Resident says 4-1 decision violates flag protocol banning merchandising, politics – calls for new flag honoring civil rights progress
by Guy Page
The Colchester School Board voted 4-1 Tuesday night to continue to fly the Black Lives Matter flag at town schools. But first it heard Colchester resident and educator Genna Barnaby explain why doing so violates flag protocol and policy. She also suggested an alternative flag to honor civil rights and the end of slavery.
The board voted to continue to fly the BLM flag for another three months, beginning July 1. Attendees said the only audience members who spoke up all wanted the BLM flag removed. “I did not see one student from the school district present nor was there any black person present,” said Barnaby.

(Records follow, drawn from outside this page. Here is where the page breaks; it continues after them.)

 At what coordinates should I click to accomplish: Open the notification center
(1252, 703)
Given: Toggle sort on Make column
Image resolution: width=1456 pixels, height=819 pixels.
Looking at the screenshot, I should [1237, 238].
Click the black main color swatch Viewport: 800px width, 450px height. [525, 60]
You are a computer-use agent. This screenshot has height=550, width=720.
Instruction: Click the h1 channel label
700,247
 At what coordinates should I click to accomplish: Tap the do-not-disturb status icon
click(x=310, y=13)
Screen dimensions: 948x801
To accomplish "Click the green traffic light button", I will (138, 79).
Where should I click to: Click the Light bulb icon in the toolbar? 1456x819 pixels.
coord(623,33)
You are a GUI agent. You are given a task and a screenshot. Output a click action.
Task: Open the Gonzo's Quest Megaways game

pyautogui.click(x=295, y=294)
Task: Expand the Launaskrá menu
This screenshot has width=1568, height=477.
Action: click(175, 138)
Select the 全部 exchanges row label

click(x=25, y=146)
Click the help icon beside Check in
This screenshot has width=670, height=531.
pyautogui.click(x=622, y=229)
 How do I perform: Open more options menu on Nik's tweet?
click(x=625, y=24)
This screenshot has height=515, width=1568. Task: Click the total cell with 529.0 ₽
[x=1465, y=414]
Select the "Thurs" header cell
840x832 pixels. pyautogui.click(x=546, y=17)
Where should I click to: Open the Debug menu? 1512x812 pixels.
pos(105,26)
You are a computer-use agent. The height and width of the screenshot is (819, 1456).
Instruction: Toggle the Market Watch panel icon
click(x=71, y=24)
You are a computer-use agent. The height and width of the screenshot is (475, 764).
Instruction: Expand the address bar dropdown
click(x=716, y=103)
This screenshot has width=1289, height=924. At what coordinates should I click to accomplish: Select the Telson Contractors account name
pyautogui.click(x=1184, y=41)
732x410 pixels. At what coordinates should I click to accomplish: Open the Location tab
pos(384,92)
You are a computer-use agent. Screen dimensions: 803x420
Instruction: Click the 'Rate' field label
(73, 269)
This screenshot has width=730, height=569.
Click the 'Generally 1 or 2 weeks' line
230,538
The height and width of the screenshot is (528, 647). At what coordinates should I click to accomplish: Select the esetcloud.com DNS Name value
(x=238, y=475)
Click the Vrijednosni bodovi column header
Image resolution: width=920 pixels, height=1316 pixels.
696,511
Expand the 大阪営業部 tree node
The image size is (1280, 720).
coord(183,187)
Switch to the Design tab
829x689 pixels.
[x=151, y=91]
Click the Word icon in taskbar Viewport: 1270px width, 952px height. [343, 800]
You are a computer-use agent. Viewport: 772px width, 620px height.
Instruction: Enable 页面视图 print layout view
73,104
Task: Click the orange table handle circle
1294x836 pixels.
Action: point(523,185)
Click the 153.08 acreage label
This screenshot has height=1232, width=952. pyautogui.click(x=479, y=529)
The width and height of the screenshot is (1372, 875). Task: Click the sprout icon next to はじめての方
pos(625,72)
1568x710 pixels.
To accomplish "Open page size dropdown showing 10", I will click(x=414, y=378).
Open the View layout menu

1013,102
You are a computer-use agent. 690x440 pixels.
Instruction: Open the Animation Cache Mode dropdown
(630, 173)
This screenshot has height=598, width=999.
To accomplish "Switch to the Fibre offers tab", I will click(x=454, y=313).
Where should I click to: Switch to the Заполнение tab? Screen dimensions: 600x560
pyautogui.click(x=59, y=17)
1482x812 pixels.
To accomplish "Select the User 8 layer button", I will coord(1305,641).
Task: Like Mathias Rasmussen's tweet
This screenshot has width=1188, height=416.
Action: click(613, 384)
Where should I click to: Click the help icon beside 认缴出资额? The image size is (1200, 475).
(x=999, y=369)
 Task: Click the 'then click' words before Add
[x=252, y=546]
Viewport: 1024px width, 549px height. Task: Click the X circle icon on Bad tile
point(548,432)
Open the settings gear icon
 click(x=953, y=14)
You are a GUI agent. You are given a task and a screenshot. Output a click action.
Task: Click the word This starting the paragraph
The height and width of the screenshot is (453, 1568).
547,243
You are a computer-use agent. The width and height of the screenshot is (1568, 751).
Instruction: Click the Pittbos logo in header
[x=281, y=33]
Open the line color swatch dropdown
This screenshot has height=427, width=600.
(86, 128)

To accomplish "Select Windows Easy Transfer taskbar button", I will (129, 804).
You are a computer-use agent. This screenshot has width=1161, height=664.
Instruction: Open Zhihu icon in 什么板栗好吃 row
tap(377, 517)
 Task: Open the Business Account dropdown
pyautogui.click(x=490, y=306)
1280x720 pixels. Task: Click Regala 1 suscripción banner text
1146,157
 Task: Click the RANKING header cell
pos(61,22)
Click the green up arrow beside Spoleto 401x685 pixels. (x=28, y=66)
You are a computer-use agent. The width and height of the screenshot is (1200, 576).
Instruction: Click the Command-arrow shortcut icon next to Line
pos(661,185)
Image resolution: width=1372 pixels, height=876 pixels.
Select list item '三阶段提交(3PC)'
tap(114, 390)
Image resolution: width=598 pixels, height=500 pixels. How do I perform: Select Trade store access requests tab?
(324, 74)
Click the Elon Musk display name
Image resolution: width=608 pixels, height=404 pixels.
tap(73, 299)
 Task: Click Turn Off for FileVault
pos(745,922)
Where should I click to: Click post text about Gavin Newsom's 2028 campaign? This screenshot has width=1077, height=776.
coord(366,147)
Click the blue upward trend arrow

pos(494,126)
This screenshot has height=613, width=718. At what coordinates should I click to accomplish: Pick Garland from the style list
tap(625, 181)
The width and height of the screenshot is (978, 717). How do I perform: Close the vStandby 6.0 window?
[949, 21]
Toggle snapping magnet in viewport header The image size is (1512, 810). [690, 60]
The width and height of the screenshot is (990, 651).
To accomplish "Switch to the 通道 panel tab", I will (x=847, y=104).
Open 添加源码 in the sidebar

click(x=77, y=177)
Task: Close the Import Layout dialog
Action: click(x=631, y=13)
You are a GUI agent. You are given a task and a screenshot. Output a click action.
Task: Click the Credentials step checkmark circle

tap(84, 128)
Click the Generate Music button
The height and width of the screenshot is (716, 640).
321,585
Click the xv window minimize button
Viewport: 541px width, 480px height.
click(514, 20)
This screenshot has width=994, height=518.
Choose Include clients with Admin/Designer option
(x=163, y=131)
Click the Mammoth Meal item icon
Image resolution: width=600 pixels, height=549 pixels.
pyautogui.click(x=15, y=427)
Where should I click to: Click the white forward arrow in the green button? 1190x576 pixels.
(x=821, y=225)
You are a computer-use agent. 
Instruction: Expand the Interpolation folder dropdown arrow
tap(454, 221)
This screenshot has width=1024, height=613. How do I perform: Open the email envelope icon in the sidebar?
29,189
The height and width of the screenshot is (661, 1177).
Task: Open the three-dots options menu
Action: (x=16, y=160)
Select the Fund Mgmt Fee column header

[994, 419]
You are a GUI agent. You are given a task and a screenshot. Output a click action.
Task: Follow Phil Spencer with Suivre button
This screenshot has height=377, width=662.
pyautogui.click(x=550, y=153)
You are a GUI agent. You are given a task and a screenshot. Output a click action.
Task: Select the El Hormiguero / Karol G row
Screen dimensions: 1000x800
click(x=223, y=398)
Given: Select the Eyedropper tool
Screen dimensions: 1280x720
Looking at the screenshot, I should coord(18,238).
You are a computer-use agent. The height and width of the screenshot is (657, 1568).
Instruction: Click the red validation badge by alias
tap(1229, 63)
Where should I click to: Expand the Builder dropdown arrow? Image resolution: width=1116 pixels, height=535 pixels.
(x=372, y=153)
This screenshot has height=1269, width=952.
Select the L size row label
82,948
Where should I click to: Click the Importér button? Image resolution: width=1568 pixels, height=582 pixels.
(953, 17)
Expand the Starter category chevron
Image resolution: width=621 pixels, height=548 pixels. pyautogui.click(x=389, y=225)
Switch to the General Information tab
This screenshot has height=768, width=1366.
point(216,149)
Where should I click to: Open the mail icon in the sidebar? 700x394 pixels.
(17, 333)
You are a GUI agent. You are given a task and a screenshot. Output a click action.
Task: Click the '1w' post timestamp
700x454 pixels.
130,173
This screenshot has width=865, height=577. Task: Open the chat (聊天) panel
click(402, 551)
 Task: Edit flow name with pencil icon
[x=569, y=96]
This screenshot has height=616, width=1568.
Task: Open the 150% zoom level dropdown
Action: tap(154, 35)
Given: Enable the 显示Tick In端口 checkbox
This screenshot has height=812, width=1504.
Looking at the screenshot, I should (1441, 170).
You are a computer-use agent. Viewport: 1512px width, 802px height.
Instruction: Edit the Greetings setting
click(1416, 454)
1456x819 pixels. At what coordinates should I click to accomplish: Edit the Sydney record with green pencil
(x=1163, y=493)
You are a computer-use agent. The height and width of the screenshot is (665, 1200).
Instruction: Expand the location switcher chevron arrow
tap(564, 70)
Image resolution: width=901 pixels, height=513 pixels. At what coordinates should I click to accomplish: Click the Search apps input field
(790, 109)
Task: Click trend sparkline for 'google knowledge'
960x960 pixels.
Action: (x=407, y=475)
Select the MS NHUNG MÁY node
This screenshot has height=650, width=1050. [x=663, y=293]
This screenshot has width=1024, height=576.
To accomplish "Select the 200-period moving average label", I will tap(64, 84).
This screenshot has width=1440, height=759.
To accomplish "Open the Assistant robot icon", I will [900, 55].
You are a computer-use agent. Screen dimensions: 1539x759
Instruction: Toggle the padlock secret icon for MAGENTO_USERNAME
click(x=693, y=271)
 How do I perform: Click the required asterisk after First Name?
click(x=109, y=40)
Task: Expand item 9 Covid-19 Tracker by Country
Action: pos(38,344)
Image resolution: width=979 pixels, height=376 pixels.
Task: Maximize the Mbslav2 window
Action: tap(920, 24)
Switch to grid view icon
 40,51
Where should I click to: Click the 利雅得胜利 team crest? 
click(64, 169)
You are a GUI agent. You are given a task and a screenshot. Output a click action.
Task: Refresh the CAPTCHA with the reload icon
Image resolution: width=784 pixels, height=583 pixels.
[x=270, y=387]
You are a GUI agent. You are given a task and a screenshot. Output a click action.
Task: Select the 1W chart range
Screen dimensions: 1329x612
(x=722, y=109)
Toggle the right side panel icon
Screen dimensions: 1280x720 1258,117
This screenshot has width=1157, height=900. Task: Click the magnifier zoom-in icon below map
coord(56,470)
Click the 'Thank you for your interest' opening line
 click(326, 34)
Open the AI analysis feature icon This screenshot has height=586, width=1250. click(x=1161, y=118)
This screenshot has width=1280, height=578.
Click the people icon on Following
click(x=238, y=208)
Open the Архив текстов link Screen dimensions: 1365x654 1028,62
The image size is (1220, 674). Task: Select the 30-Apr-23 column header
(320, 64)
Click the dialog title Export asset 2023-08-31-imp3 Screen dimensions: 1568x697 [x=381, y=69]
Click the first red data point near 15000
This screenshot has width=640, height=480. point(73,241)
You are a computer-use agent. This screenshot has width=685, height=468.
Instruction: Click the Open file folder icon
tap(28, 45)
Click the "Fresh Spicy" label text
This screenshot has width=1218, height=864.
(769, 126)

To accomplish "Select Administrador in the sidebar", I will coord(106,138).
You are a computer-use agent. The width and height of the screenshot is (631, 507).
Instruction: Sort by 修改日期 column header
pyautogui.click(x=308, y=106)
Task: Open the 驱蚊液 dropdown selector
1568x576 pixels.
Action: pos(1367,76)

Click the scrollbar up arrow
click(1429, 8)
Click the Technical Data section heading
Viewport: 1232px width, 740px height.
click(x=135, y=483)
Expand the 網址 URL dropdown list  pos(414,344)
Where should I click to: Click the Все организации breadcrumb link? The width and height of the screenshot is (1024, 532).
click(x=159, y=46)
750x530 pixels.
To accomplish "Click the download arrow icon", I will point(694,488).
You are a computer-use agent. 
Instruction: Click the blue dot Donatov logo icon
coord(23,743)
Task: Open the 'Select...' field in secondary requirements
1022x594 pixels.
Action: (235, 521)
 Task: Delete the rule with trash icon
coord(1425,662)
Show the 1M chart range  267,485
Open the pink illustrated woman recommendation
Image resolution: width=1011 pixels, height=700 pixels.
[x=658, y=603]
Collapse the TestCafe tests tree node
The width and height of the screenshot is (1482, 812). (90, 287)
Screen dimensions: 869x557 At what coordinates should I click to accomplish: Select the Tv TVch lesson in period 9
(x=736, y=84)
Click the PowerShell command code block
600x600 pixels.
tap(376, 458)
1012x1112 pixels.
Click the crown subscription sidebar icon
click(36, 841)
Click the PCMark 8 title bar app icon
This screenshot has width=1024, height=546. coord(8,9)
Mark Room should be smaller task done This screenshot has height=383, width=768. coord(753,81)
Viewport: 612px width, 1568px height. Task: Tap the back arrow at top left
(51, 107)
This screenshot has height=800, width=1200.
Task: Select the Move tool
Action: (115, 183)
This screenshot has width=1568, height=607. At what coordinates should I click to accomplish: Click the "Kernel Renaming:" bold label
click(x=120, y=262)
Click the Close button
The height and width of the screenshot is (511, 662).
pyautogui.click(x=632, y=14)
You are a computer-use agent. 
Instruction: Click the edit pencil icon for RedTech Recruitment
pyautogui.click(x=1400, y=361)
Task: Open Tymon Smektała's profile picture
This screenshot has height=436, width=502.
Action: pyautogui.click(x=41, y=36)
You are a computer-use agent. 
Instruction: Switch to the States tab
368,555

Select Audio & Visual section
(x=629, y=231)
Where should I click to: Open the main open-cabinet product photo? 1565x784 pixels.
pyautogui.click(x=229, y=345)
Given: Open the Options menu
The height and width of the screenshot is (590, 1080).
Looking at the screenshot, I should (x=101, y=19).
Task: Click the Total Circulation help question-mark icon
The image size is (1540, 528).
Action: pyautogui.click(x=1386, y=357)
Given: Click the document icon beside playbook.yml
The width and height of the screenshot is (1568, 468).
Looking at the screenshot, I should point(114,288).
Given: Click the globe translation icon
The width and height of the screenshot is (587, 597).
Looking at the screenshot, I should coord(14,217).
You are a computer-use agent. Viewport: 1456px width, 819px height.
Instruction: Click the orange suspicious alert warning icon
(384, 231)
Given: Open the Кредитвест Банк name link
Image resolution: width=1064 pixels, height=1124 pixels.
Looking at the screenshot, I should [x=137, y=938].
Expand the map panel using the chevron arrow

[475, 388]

The BLM organization uses its flag and the logo it carries for merchandising purposes. It’s inappropriate for the school district to fly a merchandising logo from the school flagpole, she said.
Rather than advertise and give implicit endorsement to a group founded by Marxists, “Colchester School District should consider a school-created flag that would symbolize CSD’s mission statement and intent,” and recognize events including the US legal ending of slavery on Jan. 1 1863, Martin Luther King Day on January 17, Black History Month in February, Juneteenth on June 19, 1865, and Vermont’s abolition of slavery on July 2, 1777,” Barnaby said.